DATA PROVIDED START
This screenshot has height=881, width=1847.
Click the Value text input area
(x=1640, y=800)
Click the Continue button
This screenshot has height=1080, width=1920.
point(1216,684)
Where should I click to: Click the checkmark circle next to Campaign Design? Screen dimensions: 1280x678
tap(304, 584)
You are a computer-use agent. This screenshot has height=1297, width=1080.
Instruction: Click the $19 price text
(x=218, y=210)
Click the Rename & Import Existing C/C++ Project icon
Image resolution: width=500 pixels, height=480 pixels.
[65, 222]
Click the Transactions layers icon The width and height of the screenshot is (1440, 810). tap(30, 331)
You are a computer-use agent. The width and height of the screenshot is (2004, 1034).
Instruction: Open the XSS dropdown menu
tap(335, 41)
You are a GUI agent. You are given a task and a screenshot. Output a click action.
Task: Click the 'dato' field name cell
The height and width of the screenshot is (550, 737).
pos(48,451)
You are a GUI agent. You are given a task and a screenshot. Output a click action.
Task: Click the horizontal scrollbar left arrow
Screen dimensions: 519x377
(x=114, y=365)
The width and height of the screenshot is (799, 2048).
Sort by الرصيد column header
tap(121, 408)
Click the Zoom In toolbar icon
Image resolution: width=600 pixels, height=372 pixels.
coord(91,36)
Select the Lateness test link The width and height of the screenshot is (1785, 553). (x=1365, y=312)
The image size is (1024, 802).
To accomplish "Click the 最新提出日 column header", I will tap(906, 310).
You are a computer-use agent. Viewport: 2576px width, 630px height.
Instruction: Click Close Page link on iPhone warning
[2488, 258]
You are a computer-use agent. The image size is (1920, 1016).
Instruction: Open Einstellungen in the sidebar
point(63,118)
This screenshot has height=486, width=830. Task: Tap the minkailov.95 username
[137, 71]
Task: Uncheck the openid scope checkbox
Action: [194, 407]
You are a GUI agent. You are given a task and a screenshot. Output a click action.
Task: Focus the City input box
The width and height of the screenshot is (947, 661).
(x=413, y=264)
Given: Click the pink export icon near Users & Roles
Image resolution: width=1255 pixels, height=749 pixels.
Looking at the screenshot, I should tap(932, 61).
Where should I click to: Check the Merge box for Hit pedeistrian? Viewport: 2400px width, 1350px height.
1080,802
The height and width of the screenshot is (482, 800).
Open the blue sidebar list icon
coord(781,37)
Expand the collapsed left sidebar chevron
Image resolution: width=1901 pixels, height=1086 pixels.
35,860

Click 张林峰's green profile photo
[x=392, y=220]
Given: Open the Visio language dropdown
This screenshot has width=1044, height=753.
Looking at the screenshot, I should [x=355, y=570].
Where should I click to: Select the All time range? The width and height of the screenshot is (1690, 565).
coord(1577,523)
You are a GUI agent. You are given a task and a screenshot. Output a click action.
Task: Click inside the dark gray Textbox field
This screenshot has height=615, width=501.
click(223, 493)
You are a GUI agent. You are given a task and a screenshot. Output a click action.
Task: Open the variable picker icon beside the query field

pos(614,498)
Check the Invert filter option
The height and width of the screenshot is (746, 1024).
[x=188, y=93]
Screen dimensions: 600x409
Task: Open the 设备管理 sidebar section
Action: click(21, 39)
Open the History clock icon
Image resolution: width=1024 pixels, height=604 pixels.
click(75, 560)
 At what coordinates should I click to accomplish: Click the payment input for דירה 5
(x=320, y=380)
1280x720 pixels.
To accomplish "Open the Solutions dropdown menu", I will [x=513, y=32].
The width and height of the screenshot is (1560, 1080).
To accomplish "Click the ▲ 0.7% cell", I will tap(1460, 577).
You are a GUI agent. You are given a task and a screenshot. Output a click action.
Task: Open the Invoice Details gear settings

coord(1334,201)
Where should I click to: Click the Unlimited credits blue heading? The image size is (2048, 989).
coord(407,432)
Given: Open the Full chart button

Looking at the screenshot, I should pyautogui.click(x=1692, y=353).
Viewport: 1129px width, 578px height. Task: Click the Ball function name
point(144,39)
DATA PROVIDED END
> _GOAL OF THE EXERCISE_
Every line of data must be returned unchanged.

> _ANSWER SECTION_
This screenshot has height=881, width=1847.
Click the Value text input area
(x=1640, y=800)
Click the Continue button
This screenshot has height=1080, width=1920.
point(1216,684)
Where should I click to: Click the checkmark circle next to Campaign Design? Screen dimensions: 1280x678
tap(304, 584)
You are a computer-use agent. This screenshot has height=1297, width=1080.
Instruction: Click the $19 price text
(x=218, y=210)
Click the Rename & Import Existing C/C++ Project icon
Image resolution: width=500 pixels, height=480 pixels.
[65, 222]
Click the Transactions layers icon The width and height of the screenshot is (1440, 810). tap(30, 331)
You are a computer-use agent. The width and height of the screenshot is (2004, 1034).
Instruction: Open the XSS dropdown menu
tap(335, 41)
You are a GUI agent. You are given a task and a screenshot. Output a click action.
Task: Click the 'dato' field name cell
The height and width of the screenshot is (550, 737).
pos(48,451)
You are a GUI agent. You are given a task and a screenshot. Output a click action.
Task: Click the horizontal scrollbar left arrow
Screen dimensions: 519x377
(x=114, y=365)
The width and height of the screenshot is (799, 2048).
Sort by الرصيد column header
tap(121, 408)
Click the Zoom In toolbar icon
Image resolution: width=600 pixels, height=372 pixels.
coord(91,36)
Select the Lateness test link The width and height of the screenshot is (1785, 553). (x=1365, y=312)
The image size is (1024, 802).
To accomplish "Click the 最新提出日 column header", I will tap(906, 310).
You are a computer-use agent. Viewport: 2576px width, 630px height.
Instruction: Click Close Page link on iPhone warning
[2488, 258]
You are a computer-use agent. The image size is (1920, 1016).
Instruction: Open Einstellungen in the sidebar
point(63,118)
This screenshot has height=486, width=830. Task: Tap the minkailov.95 username
[137, 71]
Task: Uncheck the openid scope checkbox
Action: [194, 407]
You are a GUI agent. You are given a task and a screenshot. Output a click action.
Task: Focus the City input box
The width and height of the screenshot is (947, 661).
(x=413, y=264)
Given: Click the pink export icon near Users & Roles
Image resolution: width=1255 pixels, height=749 pixels.
Looking at the screenshot, I should tap(932, 61).
Where should I click to: Check the Merge box for Hit pedeistrian? Viewport: 2400px width, 1350px height.
1080,802
The height and width of the screenshot is (482, 800).
Open the blue sidebar list icon
coord(781,37)
Expand the collapsed left sidebar chevron
Image resolution: width=1901 pixels, height=1086 pixels.
35,860

Click 张林峰's green profile photo
[x=392, y=220]
Given: Open the Visio language dropdown
This screenshot has width=1044, height=753.
Looking at the screenshot, I should [x=355, y=570].
Where should I click to: Select the All time range? The width and height of the screenshot is (1690, 565).
coord(1577,523)
You are a GUI agent. You are given a task and a screenshot. Output a click action.
Task: Click inside the dark gray Textbox field
This screenshot has height=615, width=501.
click(223, 493)
You are a GUI agent. You are given a task and a screenshot. Output a click action.
Task: Open the variable picker icon beside the query field

pos(614,498)
Check the Invert filter option
The height and width of the screenshot is (746, 1024).
[x=188, y=93]
Screen dimensions: 600x409
Task: Open the 设备管理 sidebar section
Action: click(21, 39)
Open the History clock icon
Image resolution: width=1024 pixels, height=604 pixels.
click(75, 560)
 At what coordinates should I click to accomplish: Click the payment input for דירה 5
(x=320, y=380)
1280x720 pixels.
To accomplish "Open the Solutions dropdown menu", I will [x=513, y=32].
The width and height of the screenshot is (1560, 1080).
To accomplish "Click the ▲ 0.7% cell", I will tap(1460, 577).
You are a GUI agent. You are given a task and a screenshot. Output a click action.
Task: Open the Invoice Details gear settings

coord(1334,201)
Where should I click to: Click the Unlimited credits blue heading? The image size is (2048, 989).
coord(407,432)
Given: Open the Full chart button

Looking at the screenshot, I should pyautogui.click(x=1692, y=353).
Viewport: 1129px width, 578px height. Task: Click the Ball function name
point(144,39)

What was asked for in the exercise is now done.